Making use of BLAST, example on the COVID-19 genome

, par Stéphane

BLAST is a very powerful and widely used method for querying large sequence databases for sequence proximity with a sequence of interest. This difficult problem requires a fast algorithm designed for nucleic and protein sequences only since their alphabet is limited (5 bases for nucleotides, 21 amino acids for protein), but sequence length can be very long (more than 40000 amino). An example of BLAST installation and usage is provided below.

BLAST Installation

Basic Local Alignment Search Tool executables can be found online from the NCBI server : but if you are using a Linux-based system, it is often as easy as

sudo apt install ncbi-blast+

Once downloaded and installed, you’ll get a list of software for performing your sequence queries.

  • blastn : searching in a nucleotide database from a nucleotide query
  • blastp : searching in a protein database from an amino acids query
  • blastx : searching in a protein database from a translated nucleic sequence
  • tblastn : searing in a nucleotide database from a translated amino acids query
  • When possible, I use protein queries on protein databases, since this is more efficient :
  • three nucleotides define a codon, and thus one amino acid
  • some mutation are synonymous, i.e. they do not change the amino acid

Data retrieval : Sars-Cov-2 genome, Sars-Cov-1 Hemaglutinin-Esterase

All SARS-Cov-2 sequences are regrouped on the COVID-19 NCBI dedicated portal, and more specifically, the initial SARS-Cov-2 genome deposited on January, 13th, 2020 is accessible under the reference NC_045512.

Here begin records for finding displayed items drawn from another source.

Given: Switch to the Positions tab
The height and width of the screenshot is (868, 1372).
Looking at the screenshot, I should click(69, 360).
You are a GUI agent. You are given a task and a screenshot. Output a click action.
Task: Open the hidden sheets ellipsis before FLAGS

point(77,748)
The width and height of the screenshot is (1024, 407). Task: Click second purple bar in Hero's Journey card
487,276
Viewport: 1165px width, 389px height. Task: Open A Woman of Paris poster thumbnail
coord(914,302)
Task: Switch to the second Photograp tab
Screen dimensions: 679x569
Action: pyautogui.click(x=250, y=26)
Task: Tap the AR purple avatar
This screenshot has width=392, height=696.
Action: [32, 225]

This sequence is coming from the discovery of SARS-Cov-2 published in Nature in February : Wu, F., Zhao, S., Yu, B. et al. A new coronavirus associated with human respiratory disease in China. Nature 579, 265–269 (2020).

As of writing the genome has been revised on July, 18th, 2020. The reference SARS-Cov-2 reference Genome is thus NC_045512.2. The core sequence has not been modified, only the virus name.
The complete nucleotide sequence of the virus is provided below in zip format for convenience :

SARS-Cov-2 complete genome

Since we want to search for the presence (or absence) of and Hemalutinin-Esterase gene, as found in other SARS-Cov genomes (or in other viral genomes), we take the reference protein sequence of this protein from the Human coronavirus OC43 (HCoV-OC43) strain, entry A0A482K8Y4.
The sequence (in fasta format) of the protein is easily accessible under the "Sequence" tab in Uniprot, but we also provide the link here for convenience (again as a zipped file).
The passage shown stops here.